(REQUIREMENT):
Take the data below and copy exactly the lines starting at the one with "Select Decrease brightness action" and finishing at the one with "You are a computer-use agent. Image resolution: width=1568", both included.

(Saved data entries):
------------------------------------------------------------
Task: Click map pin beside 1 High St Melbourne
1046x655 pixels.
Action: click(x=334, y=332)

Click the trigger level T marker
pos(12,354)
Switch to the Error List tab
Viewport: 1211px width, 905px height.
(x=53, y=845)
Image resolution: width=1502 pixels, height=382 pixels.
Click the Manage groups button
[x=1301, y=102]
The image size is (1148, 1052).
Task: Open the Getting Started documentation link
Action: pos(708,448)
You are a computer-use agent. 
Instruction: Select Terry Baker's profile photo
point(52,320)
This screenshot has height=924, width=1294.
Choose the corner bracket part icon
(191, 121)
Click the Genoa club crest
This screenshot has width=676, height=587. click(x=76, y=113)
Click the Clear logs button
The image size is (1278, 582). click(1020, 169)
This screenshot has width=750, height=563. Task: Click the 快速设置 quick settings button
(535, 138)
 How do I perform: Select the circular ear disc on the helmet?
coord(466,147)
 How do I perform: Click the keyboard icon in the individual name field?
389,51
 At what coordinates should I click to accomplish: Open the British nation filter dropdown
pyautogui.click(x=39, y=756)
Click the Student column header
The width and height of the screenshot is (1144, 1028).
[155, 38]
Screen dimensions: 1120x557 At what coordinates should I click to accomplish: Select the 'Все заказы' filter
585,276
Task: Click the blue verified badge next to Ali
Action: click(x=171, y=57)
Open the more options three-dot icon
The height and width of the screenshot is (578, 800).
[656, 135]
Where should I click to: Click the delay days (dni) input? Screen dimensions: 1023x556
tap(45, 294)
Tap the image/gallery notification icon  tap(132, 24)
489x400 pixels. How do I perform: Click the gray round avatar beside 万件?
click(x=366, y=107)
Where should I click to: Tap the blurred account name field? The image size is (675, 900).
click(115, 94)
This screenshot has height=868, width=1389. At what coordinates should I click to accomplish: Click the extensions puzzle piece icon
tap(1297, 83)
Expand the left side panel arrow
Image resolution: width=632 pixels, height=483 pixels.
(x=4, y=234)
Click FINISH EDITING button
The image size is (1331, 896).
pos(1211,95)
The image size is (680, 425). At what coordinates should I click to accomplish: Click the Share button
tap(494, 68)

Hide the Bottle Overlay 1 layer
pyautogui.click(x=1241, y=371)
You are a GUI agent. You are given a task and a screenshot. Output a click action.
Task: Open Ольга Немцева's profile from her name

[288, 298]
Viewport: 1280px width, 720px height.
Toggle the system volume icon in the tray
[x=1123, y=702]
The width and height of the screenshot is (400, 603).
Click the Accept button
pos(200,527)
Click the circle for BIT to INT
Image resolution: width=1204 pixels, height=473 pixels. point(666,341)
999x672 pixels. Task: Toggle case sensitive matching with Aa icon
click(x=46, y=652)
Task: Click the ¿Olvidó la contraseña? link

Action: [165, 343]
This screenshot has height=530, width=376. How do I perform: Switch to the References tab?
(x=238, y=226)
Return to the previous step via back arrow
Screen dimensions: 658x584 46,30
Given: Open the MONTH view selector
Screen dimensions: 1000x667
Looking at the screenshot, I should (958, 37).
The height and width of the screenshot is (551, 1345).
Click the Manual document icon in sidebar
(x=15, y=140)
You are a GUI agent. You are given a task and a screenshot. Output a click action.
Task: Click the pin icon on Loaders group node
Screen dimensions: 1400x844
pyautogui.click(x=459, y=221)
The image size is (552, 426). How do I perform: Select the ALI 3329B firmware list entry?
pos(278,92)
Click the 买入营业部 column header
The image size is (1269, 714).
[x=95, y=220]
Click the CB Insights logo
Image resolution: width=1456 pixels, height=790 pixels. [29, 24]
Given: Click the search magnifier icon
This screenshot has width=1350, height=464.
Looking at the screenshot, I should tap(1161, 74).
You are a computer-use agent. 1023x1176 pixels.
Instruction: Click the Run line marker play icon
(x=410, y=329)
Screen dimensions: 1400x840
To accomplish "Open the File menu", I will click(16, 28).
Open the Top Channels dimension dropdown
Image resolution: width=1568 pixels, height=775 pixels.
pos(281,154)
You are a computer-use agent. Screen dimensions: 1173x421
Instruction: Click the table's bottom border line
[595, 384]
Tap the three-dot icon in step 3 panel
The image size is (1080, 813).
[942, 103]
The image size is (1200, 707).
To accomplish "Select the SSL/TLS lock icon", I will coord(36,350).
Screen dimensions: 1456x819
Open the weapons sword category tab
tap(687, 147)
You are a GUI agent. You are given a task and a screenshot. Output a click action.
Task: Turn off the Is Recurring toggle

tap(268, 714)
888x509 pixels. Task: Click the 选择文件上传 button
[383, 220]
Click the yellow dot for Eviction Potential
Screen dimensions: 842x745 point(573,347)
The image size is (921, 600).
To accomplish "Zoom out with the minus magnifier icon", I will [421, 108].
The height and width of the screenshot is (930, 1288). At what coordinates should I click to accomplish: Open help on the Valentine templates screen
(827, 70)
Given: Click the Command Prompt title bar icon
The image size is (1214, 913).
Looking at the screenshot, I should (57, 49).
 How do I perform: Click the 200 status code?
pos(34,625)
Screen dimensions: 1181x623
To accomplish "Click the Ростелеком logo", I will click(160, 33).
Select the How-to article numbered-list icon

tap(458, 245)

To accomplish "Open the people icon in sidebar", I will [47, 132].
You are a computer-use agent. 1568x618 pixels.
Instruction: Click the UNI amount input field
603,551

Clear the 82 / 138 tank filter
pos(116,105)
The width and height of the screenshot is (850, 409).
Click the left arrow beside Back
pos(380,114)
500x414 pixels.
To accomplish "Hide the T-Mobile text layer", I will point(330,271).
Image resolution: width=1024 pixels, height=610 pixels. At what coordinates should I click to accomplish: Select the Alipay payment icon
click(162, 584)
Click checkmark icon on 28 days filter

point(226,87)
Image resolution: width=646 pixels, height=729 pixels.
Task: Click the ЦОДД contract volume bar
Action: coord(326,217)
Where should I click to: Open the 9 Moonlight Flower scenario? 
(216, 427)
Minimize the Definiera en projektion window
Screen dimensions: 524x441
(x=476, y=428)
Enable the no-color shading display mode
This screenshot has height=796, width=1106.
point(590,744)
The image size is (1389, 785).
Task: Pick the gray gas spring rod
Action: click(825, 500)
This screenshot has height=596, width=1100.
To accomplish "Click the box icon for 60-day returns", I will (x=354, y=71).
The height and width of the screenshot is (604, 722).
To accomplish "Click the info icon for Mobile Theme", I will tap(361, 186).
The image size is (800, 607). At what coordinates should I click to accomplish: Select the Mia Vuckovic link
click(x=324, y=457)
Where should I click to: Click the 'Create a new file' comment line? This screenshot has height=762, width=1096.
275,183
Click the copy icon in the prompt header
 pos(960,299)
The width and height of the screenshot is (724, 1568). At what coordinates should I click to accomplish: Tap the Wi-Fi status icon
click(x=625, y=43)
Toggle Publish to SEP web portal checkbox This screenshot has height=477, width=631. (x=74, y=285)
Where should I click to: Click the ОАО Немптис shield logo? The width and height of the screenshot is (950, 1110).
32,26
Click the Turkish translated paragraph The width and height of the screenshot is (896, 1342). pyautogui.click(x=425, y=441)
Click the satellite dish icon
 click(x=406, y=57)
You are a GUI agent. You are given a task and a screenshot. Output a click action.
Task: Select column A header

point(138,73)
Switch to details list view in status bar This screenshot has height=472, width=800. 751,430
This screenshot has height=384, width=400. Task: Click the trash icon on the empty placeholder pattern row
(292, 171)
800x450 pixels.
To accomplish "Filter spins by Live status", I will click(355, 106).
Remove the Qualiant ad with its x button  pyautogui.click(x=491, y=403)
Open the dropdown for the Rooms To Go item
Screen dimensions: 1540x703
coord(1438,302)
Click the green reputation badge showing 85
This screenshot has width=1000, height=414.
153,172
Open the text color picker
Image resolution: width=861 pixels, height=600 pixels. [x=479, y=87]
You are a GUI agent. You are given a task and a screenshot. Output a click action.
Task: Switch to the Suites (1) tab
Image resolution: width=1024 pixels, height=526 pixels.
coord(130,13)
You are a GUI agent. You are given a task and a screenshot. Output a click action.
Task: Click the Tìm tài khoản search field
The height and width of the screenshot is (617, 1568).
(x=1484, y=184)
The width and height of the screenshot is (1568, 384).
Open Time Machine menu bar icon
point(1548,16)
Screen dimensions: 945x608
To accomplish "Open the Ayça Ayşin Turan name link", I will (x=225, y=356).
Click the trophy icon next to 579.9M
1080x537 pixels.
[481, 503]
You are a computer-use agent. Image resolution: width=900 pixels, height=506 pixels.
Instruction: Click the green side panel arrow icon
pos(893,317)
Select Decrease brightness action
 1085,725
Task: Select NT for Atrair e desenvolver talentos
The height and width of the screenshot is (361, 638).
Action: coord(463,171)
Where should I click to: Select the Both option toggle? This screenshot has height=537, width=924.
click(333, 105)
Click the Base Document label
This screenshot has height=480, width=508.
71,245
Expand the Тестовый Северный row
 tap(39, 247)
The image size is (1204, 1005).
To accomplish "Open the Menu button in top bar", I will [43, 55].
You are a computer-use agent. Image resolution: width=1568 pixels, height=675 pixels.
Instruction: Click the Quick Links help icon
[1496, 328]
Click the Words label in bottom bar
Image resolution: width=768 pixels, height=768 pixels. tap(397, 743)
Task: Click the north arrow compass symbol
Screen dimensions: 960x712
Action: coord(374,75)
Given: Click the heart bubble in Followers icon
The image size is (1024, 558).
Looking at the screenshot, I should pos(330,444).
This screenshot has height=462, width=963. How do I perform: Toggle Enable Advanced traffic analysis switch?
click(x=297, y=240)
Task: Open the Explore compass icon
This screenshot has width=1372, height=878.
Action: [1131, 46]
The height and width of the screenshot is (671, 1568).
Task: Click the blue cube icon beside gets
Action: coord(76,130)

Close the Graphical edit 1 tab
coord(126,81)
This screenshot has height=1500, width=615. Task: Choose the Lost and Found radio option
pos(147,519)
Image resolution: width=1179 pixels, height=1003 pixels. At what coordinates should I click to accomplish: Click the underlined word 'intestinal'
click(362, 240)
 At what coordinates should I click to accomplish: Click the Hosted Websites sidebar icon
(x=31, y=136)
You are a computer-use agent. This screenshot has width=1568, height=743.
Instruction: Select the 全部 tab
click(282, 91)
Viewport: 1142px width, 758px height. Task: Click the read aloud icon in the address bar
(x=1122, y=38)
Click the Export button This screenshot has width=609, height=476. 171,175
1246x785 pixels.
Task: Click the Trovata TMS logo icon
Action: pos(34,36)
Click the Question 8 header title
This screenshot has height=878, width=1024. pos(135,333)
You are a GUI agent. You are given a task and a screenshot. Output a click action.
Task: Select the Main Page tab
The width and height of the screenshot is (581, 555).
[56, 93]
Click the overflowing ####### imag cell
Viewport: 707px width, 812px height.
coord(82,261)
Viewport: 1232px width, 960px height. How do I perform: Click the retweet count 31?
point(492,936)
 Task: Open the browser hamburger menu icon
------------------------------------------------------------
(ANSWER SECTION):
Select Decrease brightness action
 1085,725
Task: Select NT for Atrair e desenvolver talentos
The height and width of the screenshot is (361, 638).
Action: coord(463,171)
Where should I click to: Select the Both option toggle? This screenshot has height=537, width=924.
click(333, 105)
Click the Base Document label
This screenshot has height=480, width=508.
71,245
Expand the Тестовый Северный row
 tap(39, 247)
The image size is (1204, 1005).
To accomplish "Open the Menu button in top bar", I will [43, 55].
You are a computer-use agent. Image resolution: width=1568 pixels, height=675 pixels.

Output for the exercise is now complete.